EXTRAIT DU DOCUMENT:
**********

Lors d’un voyage à l’étranger, Elisa, au grand désespoir d’Elisée, se marie à un jeune homme. Pour vaincre sa douleur, Elisée décide d’habiter en ville mais les dégradations de la nature, l’arrivée de la fin des temps, le convainc à se mettre au service des autres. Mada, suite à cette lecture, souhaite visiter avec ses enfants, cette ville (Lausanne ?, Genève ?) où son ami a vécu : « Ils s’arrêtèrent pour en contempler l’aspect désolé. Elle ressemblait à un sépulcre abandonné. Chaque jour s’en détachait une pierre sous l’action du temps dont rien ne pouvait plus conjurer la puissance. »
Les rues désertes leur font porter leurs pas vers une demeure princière dans laquelle un portait d’Elisa leur signale que c’est là que cette dernière a vécue avant d’être enterré avec son mari près de l’oratoire par les bons soins d’Elisée. Après avoir vu l’hôpital puis le cimetière, décidant d’arrêter leur pérégrination urbaine et de retourner dans leur manoir, ils sont pris dans un gigantesque tremblement de terre :
« Des flots de poussière brûlante tombaient autour d’eux. Ce fut une tourmente inouïe menaçant de les ensevelir vivants.(…) Les monts, les monts gigantesques, ces monts couronnés de glaciers, arrachés de leur fondement, avaient roulé dans les vallées. A la place du lac s’étendait maintenant une plaine presqu’uniforme. »
Le matin, la brume ayant disparu, ils observent stupéfaits le désordre géologique d’un paysage bouleversé. Ela, frappée de congestion, est mourante au grand désespoir d’Ivan qui n’aura bientôt plus pour se consoler que la petite « Fleur des saints » du livre de prières. Après l’inhumation de sa soeur, le jeune homme restera inconsolable malgré toute la patience de Mada qui tente de lui faire comprendre les voies du ciel. Il dépérit à son tour. Lorsque la chapelle, à laquelle il était très attaché, est dévastée, il meurt: « On eût dit que le feu du ciel l’avait ravagée. Un amas de terre bitumineuse s’élevait devant la porte comme un flot de lave refroidie. Elle était remplie de décombres. »
Mada reste le dernier homme sur une terre vide et cette pensée le terrifie : « La pensée qu ‘il n’y avait pas d’autre être vivant sous les cieux égarait sa raison. Il n’osait se sentir vivre, se remuer, se palper sans tomber dans une sorte de terreur superstitieuse.»D’autant plus que les conditions climatiques empirent :
« Un soir qu’il sortait du pavillon, il fut surpris du changement subit de l’atmosphère. De glacée, elle était devenue tiède. Depuis un instant, le soleil n’éclairait plus la terre. Les ombres régnaient partout. »

**********

EXTRAIT DES DONNÉES:
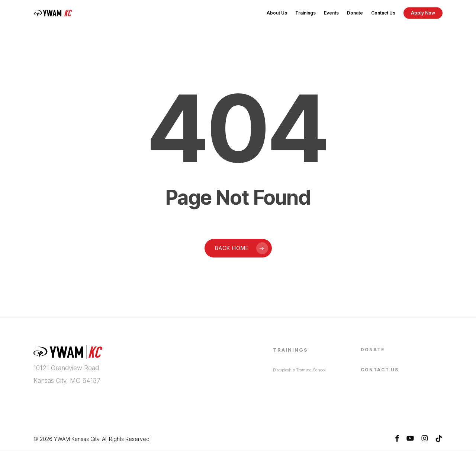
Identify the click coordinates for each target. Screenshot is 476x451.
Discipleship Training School (299, 370)
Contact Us (380, 370)
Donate (373, 349)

**********

EXERCICES À TRAITER:
a – Dans le résumé sur le dernier homme, traduisez en anglais la phrase « Depuis un instant, le soleil n'éclairait plus la terre. »
b – Reprenez le résumé sur le dernier homme et poursuivez-le à partir de l'endroit où il s'arrête.

CORRIGÉ DES EXERCICES:
a – For a moment now, the sun had no longer been lighting the earth.

b –
Enfin, Mada se sait perdu lorsque le manoir, son unique refuge, devient la proie des flammes:
« Un mugissement sourd se fait entendre et aussitôt une épouvantable explosion a lieu. Le sol tremble, le ciel se remplit d’une vapeur rougeâtre, et, en tombant, une pluie de feu embrase le vieil édifice. Renversé par une violente secousse de l’air, Mada eut à peine le temps de se relever et de rentrer au pavillon. Le météore disparu, il ne restait plus de la maison d’Elisée que des ruines fumantes. »
Avec la fièvre, s’impose à lui une dernière vision du jugement: « L’astre dominateur était devenu un corps opaque. Sur presque tout son extérieur régnaient les ténèbres. Seulement à ses extrémités, de rares points brillaient d’un reste de flamme vomie de ses dernières profondeurs. »
En mourant, il se demande si sa disparition signe vraiment la défaite absolue de l’espèce humaine ou si Dieu, dans sa sagesse, n’a pas prévu un remplaçant à l’homme disparu :
« Peut-être l’intelligence humaine y sera-t-elle servie par de plus purs, de plus sûrs organes. Les aptitudes y seront plus variées, les instincts plus larges, l’âme plus aspirante ! Pour dompter cette nature extraordinaire, pour être maître de cet espace, il faudra aux hommes qui l’habiteront des moyens inconnus aux autres sphères !. »
« Mada ou le dernier homme » fut, de l’aveu même de l’auteur, écrit dans une période troublée. Prenant parti ouvertement contre les Communards (« la France troublée par de vains essais de communisme ») et en faveur de la religion, d’Aiguy relate son pessimisme politique par une narration à thématique cataclysmique.
Le décalage curieux d’un texte post-romantique et réactionnaire en pleine période réaliste, voire naturaliste, explique en partie le désintérêt de la postérité pour un récit aujourd’hui quasi-introuvable. Pourtant ni le style, ni les réflexions, ni la peinture des mœurs ou du décor n’y sont ridicules, même s’ils mettent à mal la patience du lecteur moderne habitué à des brouets plus épicés.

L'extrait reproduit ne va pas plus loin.